The answer to this question depends on how one defines the role of the teacher and how the teacher is placed in the context of today’s pedagogy. Also, it is a more relevant question to ask, if technological interventions guarantee better learning outcomes for the learner? There are two views on this subject, the first one believes that technology is the solution to every kind of educational underachievement in the classrooms and that the entire gamut of inequity in learning outcomes can be solved through readymade lesson plans fed into a computer program that also acts as a repository of everything worth knowing about a particular subject. All that the teacher is expected to do is to help learners be hands-on with the piece of technological hardware, which like any piece of user friendly gadget, ensures complete ease of usage with increasing familiarity.

The other view is that allowing technology in the classrooms snatches the pedagogical authority from the teachers and adversely affects not just learning outcomes but other supposedly desirable qualities such as respect for authority, discipline and greater compliance. Both these ideas are fundamentally flawed and at both ends there is a disdain for an inclusive classroom environment that seeks to empower the student and the teacher in a mutually beneficial pedagogic process. This mutually beneficial pedagogic process is characterized by educators being open to using every tool at their disposal, including using technology that complements classroom interactions but none that prejudices the very need and agency of the educator.

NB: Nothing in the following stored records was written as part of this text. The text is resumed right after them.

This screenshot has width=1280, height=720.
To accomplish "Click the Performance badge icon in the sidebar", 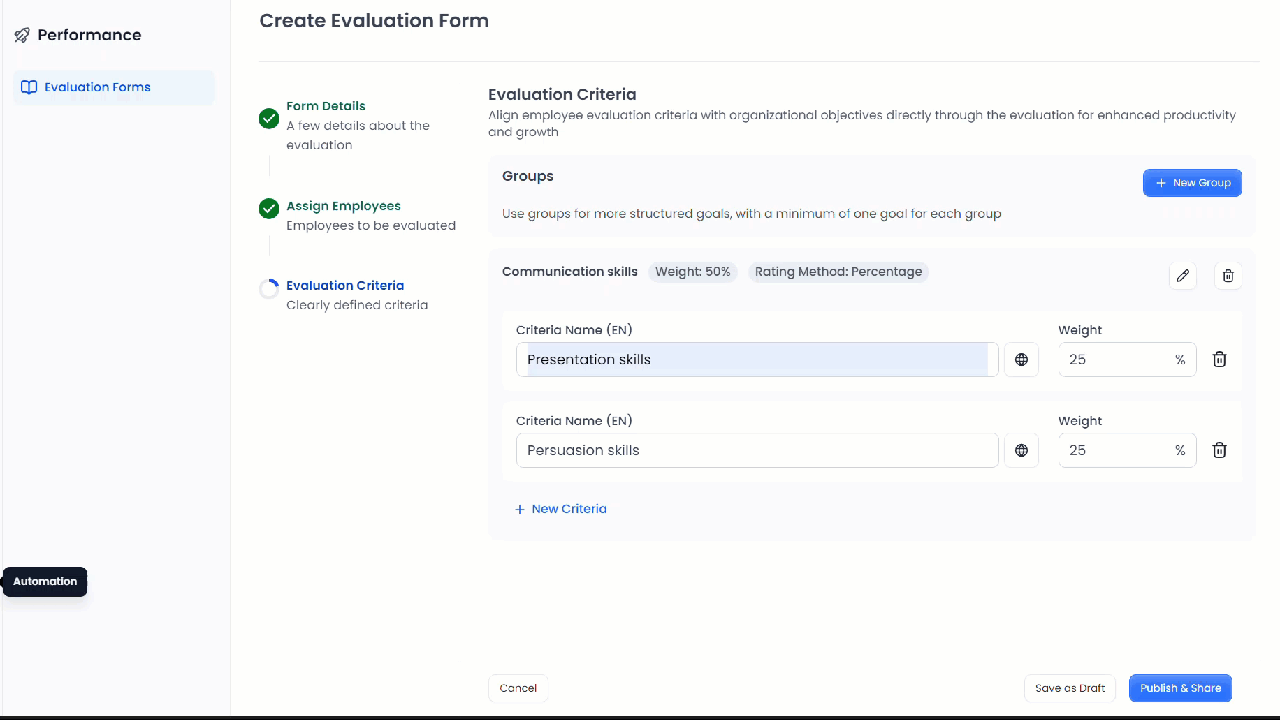I will (20, 34).
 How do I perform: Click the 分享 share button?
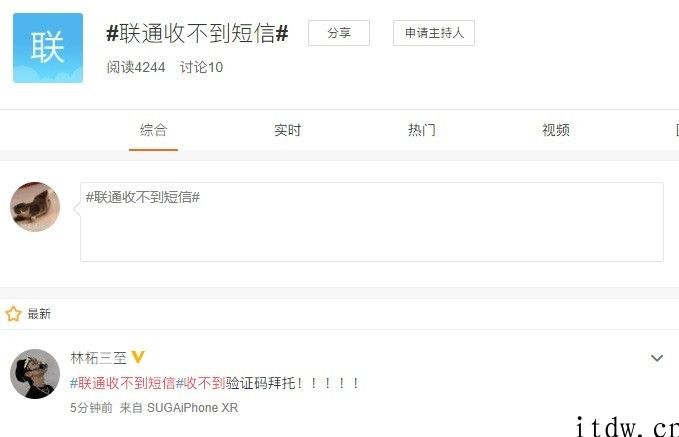tap(339, 33)
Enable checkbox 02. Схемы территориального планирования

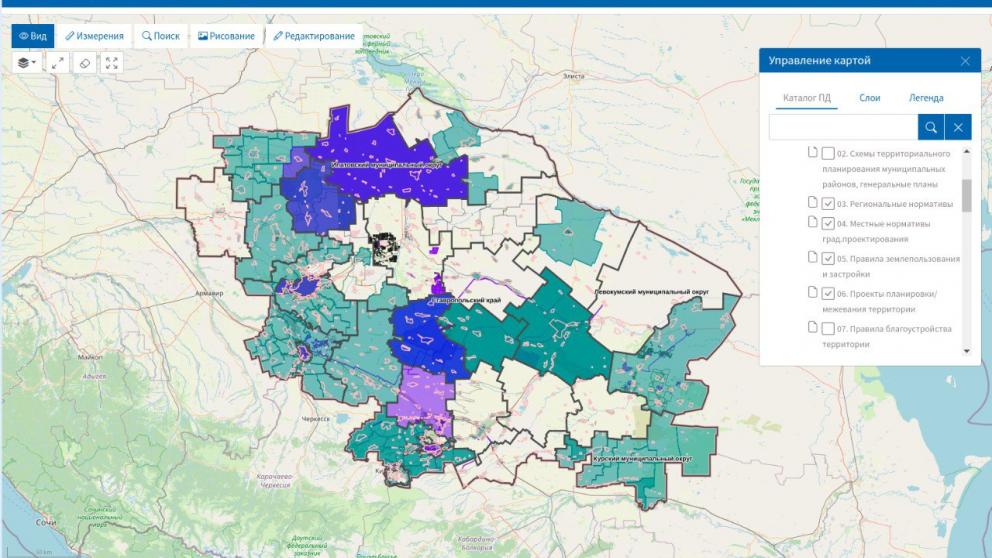828,154
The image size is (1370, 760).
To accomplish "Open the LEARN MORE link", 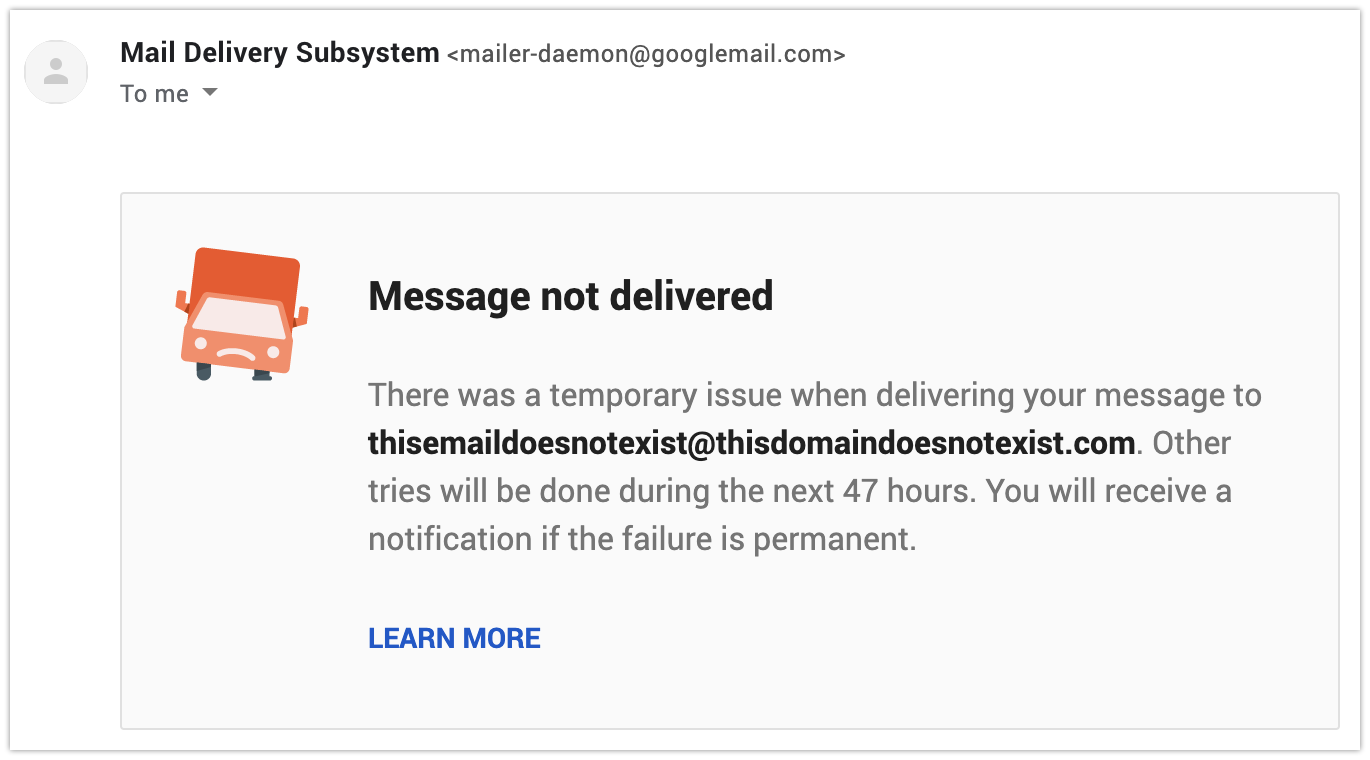I will [x=454, y=638].
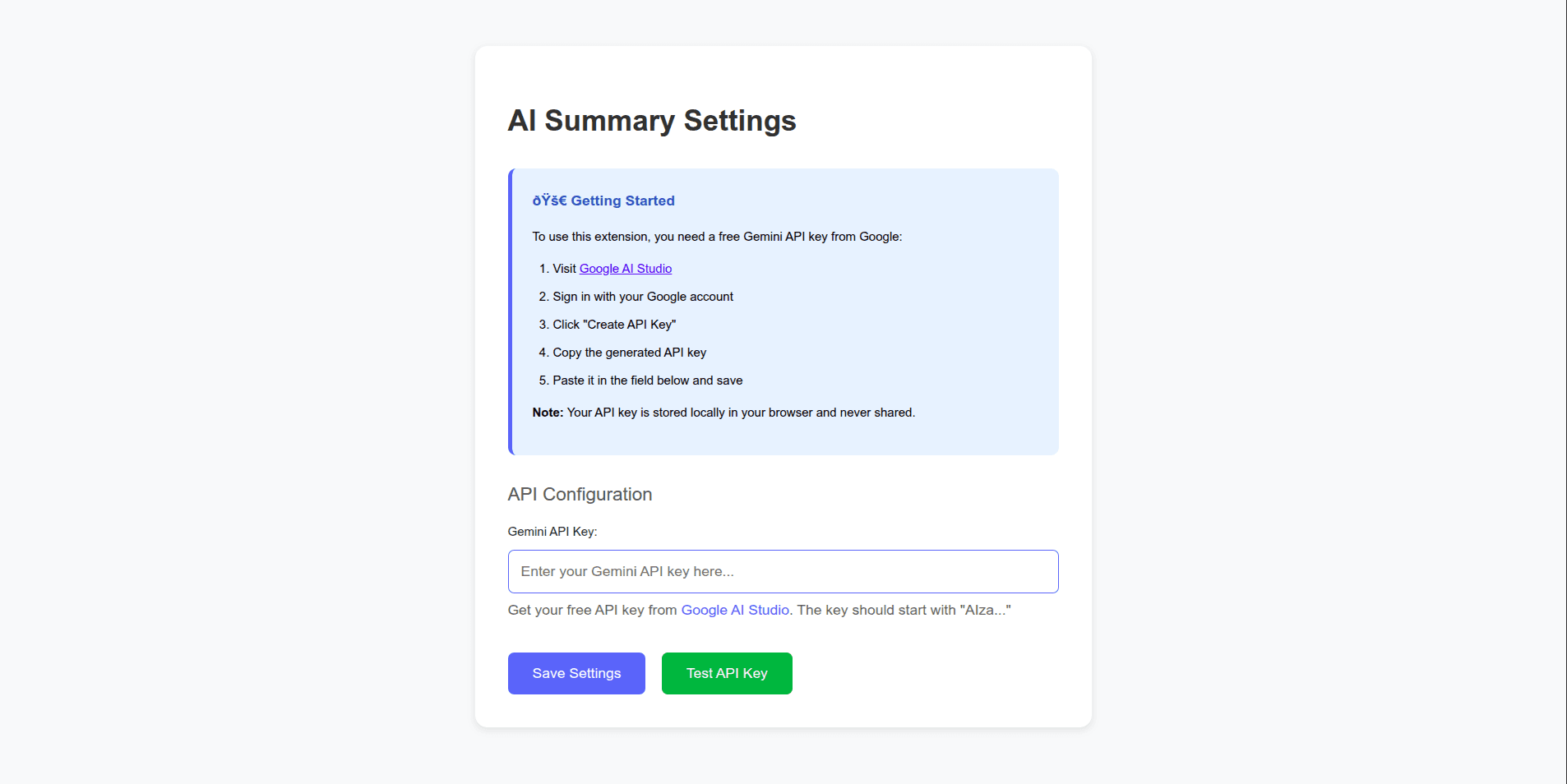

Those who advocate a complete technological overhaul of classroom pedagogy believe in closed factual knowledge trapped in a piece of hardware that needs only to be introduced to young learners by their teachers and therein ends the role of the teacher. They don’t realize that every learner is not similarly predisposed to cognitive processes. They also fail to understand the critical role of teachers in bringing ideas and themes of a certain subject alive for their learners with special emphasis on the diversity of learning needs in the classroom.

On the other hand, the reason why many educators and school leaders shy away from using technology is that they believe that an educators role and the role of technology is mutually exclusive. Also, those not exposed to participatory pedagogy fear that their knowledge gaps may be exposed by technological interventions. The reason for this fear is that they consider themselves to be arbiters of knowledge as opposed to knowledgeable facilitators of cognitive processes, also because our curriculum still focuses disproportionate emphasis on skills of fact retention over skills of association and analysis.

Looking ahead for technology in the classrooms and making it work:
It is only if the pedagogic focus shifts to a cross gamut of cognitive skills over narrowly defined boundaries of objective knowledge will educators feel empowered to use technology in the classrooms. There cannot be any cognitive dividend through using technology, despite the best of interests, without an understanding of participatory pedagogy or by thrusting technology into the classrooms for the sake of it without the confidence of the educators or understanding the dynamics of cognitive variations in the classroom. It is time for school leaders to think hard and question both these assumptions so that they can create the perfect context for their teacher and students, to make the best of the technological and pedagogic advances the world has to offer for classrooms today.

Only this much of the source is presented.